Objective To compare the optical coherence tomography (OCT) features of acute central serous chorioretinopathy (CSC) versus neovascular age-related macular degeneration (AMD), and to determine if OCT features can distinguish between these two entities.

Methods A retrospective, observational study of 50 eyes with CSC and 50 eyes with neovascular AMD. Stratus OCT line scans (5 mm) were reviewed for presence of subretinal/intraretinal fluid and retinal pigment epithelium detachment. The height of the fluid and detachments were measured using the OCT manual callipers, and the morphology of the highly reflective line was described.

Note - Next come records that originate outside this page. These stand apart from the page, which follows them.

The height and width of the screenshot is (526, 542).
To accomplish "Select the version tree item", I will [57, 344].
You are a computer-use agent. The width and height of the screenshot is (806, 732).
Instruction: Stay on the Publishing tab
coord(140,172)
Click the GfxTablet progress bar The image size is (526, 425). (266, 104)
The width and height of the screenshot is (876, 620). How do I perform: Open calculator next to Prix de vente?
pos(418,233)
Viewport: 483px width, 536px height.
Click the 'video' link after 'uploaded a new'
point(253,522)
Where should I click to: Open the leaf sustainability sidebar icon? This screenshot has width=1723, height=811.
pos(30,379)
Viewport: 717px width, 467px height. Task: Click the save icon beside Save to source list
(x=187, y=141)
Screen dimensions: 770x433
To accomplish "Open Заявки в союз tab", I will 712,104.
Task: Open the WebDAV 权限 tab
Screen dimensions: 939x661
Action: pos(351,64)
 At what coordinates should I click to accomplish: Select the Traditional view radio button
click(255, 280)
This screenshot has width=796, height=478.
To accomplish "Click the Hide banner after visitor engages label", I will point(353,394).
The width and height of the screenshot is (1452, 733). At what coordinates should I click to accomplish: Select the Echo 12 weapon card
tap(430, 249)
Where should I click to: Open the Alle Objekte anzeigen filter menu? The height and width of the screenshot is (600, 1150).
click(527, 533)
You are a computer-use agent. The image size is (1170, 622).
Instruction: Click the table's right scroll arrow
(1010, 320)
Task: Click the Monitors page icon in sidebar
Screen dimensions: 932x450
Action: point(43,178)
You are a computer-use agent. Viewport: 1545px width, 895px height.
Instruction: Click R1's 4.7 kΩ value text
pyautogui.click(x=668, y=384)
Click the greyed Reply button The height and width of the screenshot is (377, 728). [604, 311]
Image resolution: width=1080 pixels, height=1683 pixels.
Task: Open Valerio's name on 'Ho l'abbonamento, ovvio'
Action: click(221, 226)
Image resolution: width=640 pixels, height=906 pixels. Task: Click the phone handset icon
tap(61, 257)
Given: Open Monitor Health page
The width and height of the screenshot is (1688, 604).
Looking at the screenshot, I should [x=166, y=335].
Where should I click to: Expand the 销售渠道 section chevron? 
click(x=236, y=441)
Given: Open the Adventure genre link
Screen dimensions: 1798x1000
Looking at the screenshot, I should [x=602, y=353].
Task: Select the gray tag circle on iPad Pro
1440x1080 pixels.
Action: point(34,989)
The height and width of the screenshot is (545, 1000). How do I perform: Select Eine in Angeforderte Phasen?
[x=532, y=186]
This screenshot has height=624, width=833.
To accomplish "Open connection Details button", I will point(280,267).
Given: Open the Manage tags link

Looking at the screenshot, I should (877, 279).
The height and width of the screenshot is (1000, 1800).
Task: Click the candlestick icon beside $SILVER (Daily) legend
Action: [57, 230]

Results Intraretinal fluid (IRF), pigment epithelial detachment (PED), irregularities, thickening and attenuation of the highly reflective line were more often associated with AMD. When present, the PED was significantly greater in AMD than CSC. Patients with CSC were more likely to have subretinal fluid (SRF), and when present, the SRF height was significantly greater in CSC. Patients CSC also had more hypertrophic outer retinal changes on OCT compared with AMD.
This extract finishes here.